**OBJECTIVE:** Please transcribe all of the items below line by line, keeping every character unchanged.

Word and element pointing entries
● ● ● ● ● ● ●

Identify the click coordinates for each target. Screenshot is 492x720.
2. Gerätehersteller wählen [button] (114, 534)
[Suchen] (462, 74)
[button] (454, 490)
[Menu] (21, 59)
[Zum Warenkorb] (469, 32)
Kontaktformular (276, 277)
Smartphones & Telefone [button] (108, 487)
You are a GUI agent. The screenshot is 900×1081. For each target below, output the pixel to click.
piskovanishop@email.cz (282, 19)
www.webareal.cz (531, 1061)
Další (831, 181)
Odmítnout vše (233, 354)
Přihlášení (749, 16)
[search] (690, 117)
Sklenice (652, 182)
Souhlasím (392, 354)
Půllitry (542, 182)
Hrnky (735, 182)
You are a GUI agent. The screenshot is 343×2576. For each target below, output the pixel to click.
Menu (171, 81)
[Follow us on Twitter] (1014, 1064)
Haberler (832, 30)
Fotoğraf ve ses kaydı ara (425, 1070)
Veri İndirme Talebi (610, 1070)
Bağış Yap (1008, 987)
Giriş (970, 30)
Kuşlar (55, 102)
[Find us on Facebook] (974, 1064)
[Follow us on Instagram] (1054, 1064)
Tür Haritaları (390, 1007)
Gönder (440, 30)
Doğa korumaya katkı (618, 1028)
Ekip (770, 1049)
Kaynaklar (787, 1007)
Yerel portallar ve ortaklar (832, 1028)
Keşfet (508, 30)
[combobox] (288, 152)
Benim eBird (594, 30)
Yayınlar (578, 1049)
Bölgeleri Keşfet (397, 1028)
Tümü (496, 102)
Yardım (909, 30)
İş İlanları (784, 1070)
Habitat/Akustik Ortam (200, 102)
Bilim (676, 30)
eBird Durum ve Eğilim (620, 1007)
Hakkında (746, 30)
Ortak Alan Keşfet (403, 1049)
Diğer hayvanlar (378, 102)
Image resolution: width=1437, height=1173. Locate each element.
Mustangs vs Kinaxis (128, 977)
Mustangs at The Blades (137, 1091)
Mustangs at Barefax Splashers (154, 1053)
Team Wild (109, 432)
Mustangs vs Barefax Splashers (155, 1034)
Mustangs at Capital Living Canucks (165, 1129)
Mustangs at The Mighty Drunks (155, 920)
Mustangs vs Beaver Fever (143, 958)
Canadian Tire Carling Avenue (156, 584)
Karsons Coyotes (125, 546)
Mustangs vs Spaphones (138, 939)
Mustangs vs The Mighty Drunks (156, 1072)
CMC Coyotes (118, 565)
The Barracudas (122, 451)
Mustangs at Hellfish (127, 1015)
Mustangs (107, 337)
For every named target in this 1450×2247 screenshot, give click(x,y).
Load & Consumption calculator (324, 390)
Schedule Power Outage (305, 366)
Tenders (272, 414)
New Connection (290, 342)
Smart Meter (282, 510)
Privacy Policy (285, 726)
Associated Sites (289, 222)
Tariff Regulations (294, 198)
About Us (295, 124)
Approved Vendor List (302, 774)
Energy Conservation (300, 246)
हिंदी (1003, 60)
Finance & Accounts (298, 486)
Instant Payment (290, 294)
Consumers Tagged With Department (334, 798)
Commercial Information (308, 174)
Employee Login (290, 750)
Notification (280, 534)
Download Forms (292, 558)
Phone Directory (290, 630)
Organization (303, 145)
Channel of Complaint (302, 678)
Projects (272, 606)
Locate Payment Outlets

● ● ● ● ● ● ●

**COMPLETE RESPONSE:**
Identify the click coordinates for each target. Screenshot is 492x720.
2. Gerätehersteller wählen [button] (114, 534)
[Suchen] (462, 74)
[button] (454, 490)
[Menu] (21, 59)
[Zum Warenkorb] (469, 32)
Kontaktformular (276, 277)
Smartphones & Telefone [button] (108, 487)
You are a GUI agent. The screenshot is 900×1081. For each target below, output the pixel to click.
piskovanishop@email.cz (282, 19)
www.webareal.cz (531, 1061)
Další (831, 181)
Odmítnout vše (233, 354)
Přihlášení (749, 16)
[search] (690, 117)
Sklenice (652, 182)
Souhlasím (392, 354)
Půllitry (542, 182)
Hrnky (735, 182)
You are a GUI agent. The screenshot is 343×2576. For each target below, output the pixel to click.
Menu (171, 81)
[Follow us on Twitter] (1014, 1064)
Haberler (832, 30)
Fotoğraf ve ses kaydı ara (425, 1070)
Veri İndirme Talebi (610, 1070)
Bağış Yap (1008, 987)
Giriş (970, 30)
Kuşlar (55, 102)
[Find us on Facebook] (974, 1064)
[Follow us on Instagram] (1054, 1064)
Tür Haritaları (390, 1007)
Gönder (440, 30)
Doğa korumaya katkı (618, 1028)
Ekip (770, 1049)
Kaynaklar (787, 1007)
Yerel portallar ve ortaklar (832, 1028)
Keşfet (508, 30)
[combobox] (288, 152)
Benim eBird (594, 30)
Yayınlar (578, 1049)
Bölgeleri Keşfet (397, 1028)
Tümü (496, 102)
Yardım (909, 30)
İş İlanları (784, 1070)
Habitat/Akustik Ortam (200, 102)
Bilim (676, 30)
eBird Durum ve Eğilim (620, 1007)
Hakkında (746, 30)
Ortak Alan Keşfet (403, 1049)
Diğer hayvanlar (378, 102)
Image resolution: width=1437, height=1173. Locate each element.
Mustangs vs Kinaxis (128, 977)
Mustangs at The Blades (137, 1091)
Mustangs at Barefax Splashers (154, 1053)
Team Wild (109, 432)
Mustangs vs Barefax Splashers (155, 1034)
Mustangs at Capital Living Canucks (165, 1129)
Mustangs at The Mighty Drunks (155, 920)
Mustangs vs Beaver Fever (143, 958)
Canadian Tire Carling Avenue (156, 584)
Karsons Coyotes (125, 546)
Mustangs vs Spaphones (138, 939)
Mustangs vs The Mighty Drunks (156, 1072)
CMC Coyotes (118, 565)
The Barracudas (122, 451)
Mustangs at Hellfish (127, 1015)
Mustangs (107, 337)
For every named target in this 1450×2247 screenshot, give click(x,y).
Load & Consumption calculator (324, 390)
Schedule Power Outage (305, 366)
Tenders (272, 414)
New Connection (290, 342)
Smart Meter (282, 510)
Privacy Policy (285, 726)
Associated Sites (289, 222)
Tariff Regulations (294, 198)
About Us (295, 124)
Approved Vendor List (302, 774)
Energy Conservation (300, 246)
हिंदी (1003, 60)
Finance & Accounts (298, 486)
Instant Payment (290, 294)
Consumers Tagged With Department (334, 798)
Commercial Information (308, 174)
Employee Login (290, 750)
Notification (280, 534)
Download Forms (292, 558)
Phone Directory (290, 630)
Organization (303, 145)
Channel of Complaint (302, 678)
Projects (272, 606)
Locate Payment Outlets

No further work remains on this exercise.